2.3 Land Use and Multiple Services
Land use has a major impact on both ecosystem services and biodiversity, especially when altered by human activity to deliver some particular service, such as food production in agro-ecosystems. However, all ecosystems deliver multiple services, and management to maximise one particular service risks reducing others. For example, forests regulate water flow and quality and store nutrients in soil, among many other functions; clear-felling a forest to obtain the ecosystem service of timber products results in the temporary failure of the system to retain nutrients, as shown by the classic Hubbard Brook experiments in New England, USA. Similarly, arable land managed to maximise yield of food crops stores less carbon in the soil, with negative effects on the service of climate regulation.
Human impact on ecosystems is most extreme in intensive agriculture and in urban landscapes. Urban ecosystems typically contribute minimal levels of provisioning services. Urban landscapes are characteristically heterogeneous, including in relation to biodiversity. Street trees and urban vegetation may generate services of high value for human well-being related to environmental quality such as air cleaning, noise reduction and recreation, or to human health (asthma rates among children aged four and five in New York City were directly proportional to the density of trees). Because of the density of human population, many urban ecosystem services are generated on a very small scale, by patches of vegetation and even individual trees.
Land (and where appropriate water) management always, even if only implicitly, aims to achieve benefits of one or more ecosystem services, but because these services are not independent of one another, there are trade-offs between the services.
• Temporal trade-offs: there may be benefits now with costs incurred later (or more rarely vice versa). Land used for food production may store progressively declining stocks of organic matter, with long-term consequences both for nutrient cycling, and hence future fertility, and carbon sequestration.

---

Instructions -
**a.** Rewrite the paragraph of the land use text that begins "Land use has a major impact" in fewer words, keeping its main facts.
**b.** Reproduce word for word the stretch of the land use text from "2.3 Land Use" through "of climate regulation.".
The items are separate material and are not part of the land use text.

---

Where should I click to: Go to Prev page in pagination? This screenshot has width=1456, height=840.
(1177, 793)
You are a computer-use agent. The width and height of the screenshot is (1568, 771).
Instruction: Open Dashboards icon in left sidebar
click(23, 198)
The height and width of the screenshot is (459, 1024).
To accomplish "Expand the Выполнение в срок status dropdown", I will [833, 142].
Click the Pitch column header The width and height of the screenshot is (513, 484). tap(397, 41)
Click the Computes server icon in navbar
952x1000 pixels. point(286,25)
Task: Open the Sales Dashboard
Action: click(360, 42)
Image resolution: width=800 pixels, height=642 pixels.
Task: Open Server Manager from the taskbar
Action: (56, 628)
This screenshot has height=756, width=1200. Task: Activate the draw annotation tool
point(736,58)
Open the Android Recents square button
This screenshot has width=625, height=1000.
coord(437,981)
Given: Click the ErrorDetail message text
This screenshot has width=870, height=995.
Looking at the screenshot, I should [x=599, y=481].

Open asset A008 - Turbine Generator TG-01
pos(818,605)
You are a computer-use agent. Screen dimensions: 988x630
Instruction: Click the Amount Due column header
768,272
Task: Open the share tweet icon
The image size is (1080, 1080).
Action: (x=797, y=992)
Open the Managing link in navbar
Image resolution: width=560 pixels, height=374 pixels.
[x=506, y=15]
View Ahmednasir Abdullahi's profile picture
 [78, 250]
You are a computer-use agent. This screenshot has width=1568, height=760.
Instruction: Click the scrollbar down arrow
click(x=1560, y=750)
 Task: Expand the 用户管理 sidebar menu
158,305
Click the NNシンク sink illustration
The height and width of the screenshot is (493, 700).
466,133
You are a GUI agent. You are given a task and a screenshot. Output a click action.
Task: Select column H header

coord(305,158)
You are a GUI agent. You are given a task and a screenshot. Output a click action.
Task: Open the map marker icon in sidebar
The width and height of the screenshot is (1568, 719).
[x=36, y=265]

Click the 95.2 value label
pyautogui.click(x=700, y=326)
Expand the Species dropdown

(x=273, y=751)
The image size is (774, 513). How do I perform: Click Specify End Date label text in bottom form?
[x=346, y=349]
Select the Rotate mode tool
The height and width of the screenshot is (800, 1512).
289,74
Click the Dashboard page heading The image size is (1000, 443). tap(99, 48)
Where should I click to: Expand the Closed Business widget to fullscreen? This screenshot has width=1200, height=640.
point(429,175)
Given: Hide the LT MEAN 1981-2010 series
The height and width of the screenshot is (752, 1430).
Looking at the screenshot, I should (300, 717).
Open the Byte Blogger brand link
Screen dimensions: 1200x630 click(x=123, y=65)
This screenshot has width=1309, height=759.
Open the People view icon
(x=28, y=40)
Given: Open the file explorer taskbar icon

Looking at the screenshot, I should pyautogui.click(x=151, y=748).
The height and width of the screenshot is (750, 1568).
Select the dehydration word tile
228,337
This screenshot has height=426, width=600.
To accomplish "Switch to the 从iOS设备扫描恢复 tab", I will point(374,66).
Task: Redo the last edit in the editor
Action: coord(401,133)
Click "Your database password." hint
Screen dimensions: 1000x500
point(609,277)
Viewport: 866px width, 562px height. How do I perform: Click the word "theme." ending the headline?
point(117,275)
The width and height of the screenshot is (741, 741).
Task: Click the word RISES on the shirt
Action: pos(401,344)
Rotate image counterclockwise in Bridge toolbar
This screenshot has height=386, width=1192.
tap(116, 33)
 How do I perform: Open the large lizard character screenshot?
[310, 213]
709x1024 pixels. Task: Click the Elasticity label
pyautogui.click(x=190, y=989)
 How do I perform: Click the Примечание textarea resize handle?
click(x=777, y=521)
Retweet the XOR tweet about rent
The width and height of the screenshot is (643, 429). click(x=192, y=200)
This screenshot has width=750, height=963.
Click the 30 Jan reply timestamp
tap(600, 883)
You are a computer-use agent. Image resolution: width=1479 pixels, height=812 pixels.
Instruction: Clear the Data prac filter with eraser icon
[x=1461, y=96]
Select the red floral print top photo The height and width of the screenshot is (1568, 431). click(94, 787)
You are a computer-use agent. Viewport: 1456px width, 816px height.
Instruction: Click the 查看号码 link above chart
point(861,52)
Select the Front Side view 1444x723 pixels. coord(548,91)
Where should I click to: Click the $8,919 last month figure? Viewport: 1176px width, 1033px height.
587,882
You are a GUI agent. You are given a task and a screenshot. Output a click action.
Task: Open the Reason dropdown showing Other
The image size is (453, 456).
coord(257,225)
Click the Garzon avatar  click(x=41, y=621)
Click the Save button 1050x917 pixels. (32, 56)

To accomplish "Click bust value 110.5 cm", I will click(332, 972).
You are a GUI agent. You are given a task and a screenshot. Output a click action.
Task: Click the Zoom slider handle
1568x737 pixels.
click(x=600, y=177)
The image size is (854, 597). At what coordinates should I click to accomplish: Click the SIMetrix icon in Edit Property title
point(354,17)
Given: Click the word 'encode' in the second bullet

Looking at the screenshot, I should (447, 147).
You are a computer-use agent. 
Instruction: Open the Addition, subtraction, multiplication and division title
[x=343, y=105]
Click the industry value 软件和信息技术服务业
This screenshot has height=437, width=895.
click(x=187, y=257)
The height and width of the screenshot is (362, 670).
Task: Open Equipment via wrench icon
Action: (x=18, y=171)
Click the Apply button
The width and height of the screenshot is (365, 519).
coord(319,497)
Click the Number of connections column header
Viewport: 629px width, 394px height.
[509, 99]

---

Answers to the exercise -
**a.** Land use strongly affects ecosystem services and biodiversity, especially when humans alter it to deliver one service, such as food production in agro-ecosystems. Because every ecosystem delivers several services, managing to maximize one risks reducing others. Clear-felling a forest for timber temporarily stops the system from retaining nutrients, as the Hubbard Brook experiments in New England, USA, showed. Likewise, arable land managed for maximum food yield stores less soil carbon, which harms climate regulation.

**b.**
2.3 Land Use and Multiple Services
Land use has a major impact on both ecosystem services and biodiversity, especially when altered by human activity to deliver some particular service, such as food production in agro-ecosystems. However, all ecosystems deliver multiple services, and management to maximise one particular service risks reducing others. For example, forests regulate water flow and quality and store nutrients in soil, among many other functions; clear-felling a forest to obtain the ecosystem service of timber products results in the temporary failure of the system to retain nutrients, as shown by the classic Hubbard Brook experiments in New England, USA. Similarly, arable land managed to maximise yield of food crops stores less carbon in the soil, with negative effects on the service of climate regulation.